EHF IIT-NEET Olympiad Solved Question Paper Class 11 (2015)


Book Description

This will help the aspirants to assess the pattern of the real examination paper, practice and prepare for cracking the top ranks.




EHF IIT-NEET Olympiad Solved Question Paper Class 12 (2015)


Book Description

This will help the aspirants to assess the pattern of the real examination paper, practice and prepare for cracking the top ranks.




EHF IIT-NEET Olympiad Solved Question Paper Class 7 (2015)


Book Description

This will help the aspirants to assess the pattern of the real examination paper, practice and prepare for cracking the top ranks.




EHF IIT-NEET Olympiad Solved Question Paper Class 10 (2015)


Book Description

This will help the aspirants to assess the pattern of the real examination paper, practice and prepare for cracking the top ranks.

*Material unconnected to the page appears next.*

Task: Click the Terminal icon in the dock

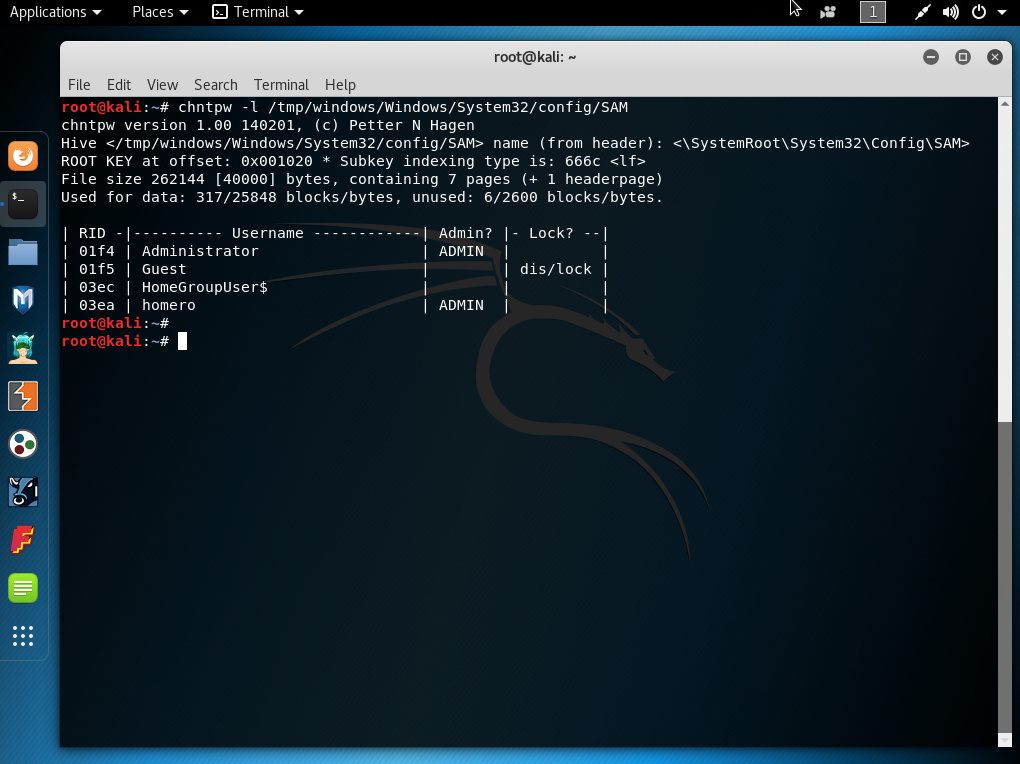Action: pyautogui.click(x=23, y=204)
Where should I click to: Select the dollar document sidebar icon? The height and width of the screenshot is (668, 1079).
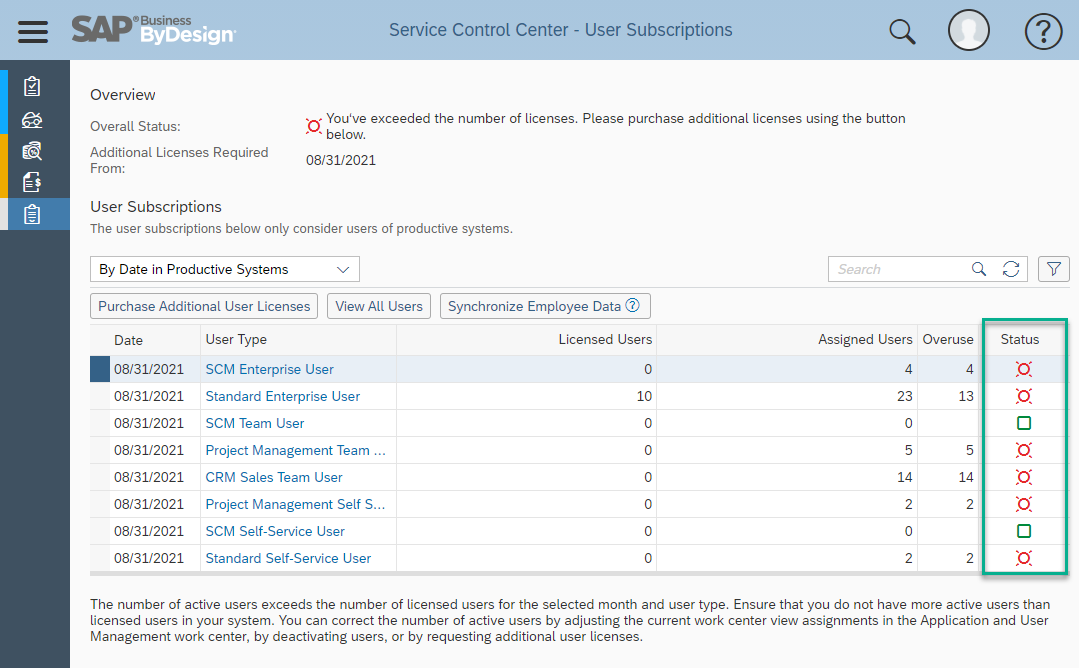pyautogui.click(x=32, y=182)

EHF IIT-NEET Olympiad Solved Question Paper Class 6 (2015)


Book Description

This will help the aspirants to assess the pattern of the real examination paper, practice and prepare for cracking the top ranks.




EHF IIT-NEET Olympiad Solved Question Paper Class 9 (2015)


Book Description

This will help the aspirants to assess the pattern of the real examination paper, practice and prepare for cracking the top ranks.

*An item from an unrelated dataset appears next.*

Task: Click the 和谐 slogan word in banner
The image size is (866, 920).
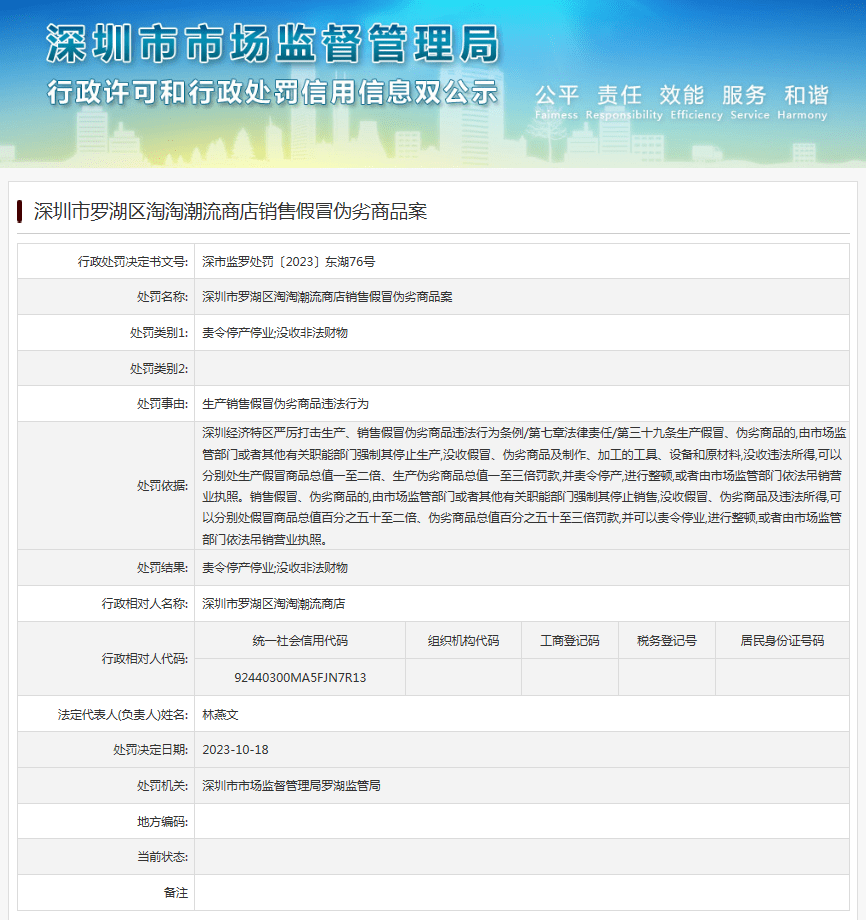Action: coord(806,95)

The Stanford Mathematics Problem Book


Book Description

Based on Stanford University's well-known competitive exam, this excellent mathematics workbook offers students at both high school and college levels a complete set of problems, hints, and solutions. 1974 edition.




102 Combinatorial Problems


Book Description

"102 Combinatorial Problems" consists of carefully selected problems that have been used in the training and testing of the USA International Mathematical Olympiad (IMO) team. Key features: * Provides in-depth enrichment in the important areas of combinatorics by reorganizing and enhancing problem-solving tactics and strategies * Topics include: combinatorial arguments and identities, generating functions, graph theory, recursive relations, sums and products, probability, number theory, polynomials, theory of equations, complex numbers in geometry, algorithmic proofs, combinatorial and advanced geometry, functional equations and classical inequalities The book is systematically organized, gradually building combinatorial skills and techniques and broadening the student's view of mathematics. Aside from its practical use in training teachers and students engaged in mathematical competitions, it is a source of enrichment that is bound to stimulate interest in a variety of mathematical areas that are tangential to combinatorics.